Your task:
Lines in the listing below that include the word "agent" need to be copied.

********

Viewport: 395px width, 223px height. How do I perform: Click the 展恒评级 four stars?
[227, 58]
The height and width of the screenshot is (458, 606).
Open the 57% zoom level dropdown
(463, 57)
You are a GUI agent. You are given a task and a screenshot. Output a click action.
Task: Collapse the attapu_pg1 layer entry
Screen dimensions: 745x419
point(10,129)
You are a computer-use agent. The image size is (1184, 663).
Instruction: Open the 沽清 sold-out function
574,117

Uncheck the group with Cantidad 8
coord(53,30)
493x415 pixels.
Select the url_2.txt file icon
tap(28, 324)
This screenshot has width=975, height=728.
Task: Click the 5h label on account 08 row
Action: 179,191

********

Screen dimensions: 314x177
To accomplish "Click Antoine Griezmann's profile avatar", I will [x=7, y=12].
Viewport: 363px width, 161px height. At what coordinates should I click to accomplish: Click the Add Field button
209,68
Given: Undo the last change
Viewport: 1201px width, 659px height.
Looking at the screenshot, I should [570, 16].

********

Solution to this task:
You are a GUI agent. You are given a task and a screenshot. Output a click action.
You are a computer-use agent. The image size is (1184, 663).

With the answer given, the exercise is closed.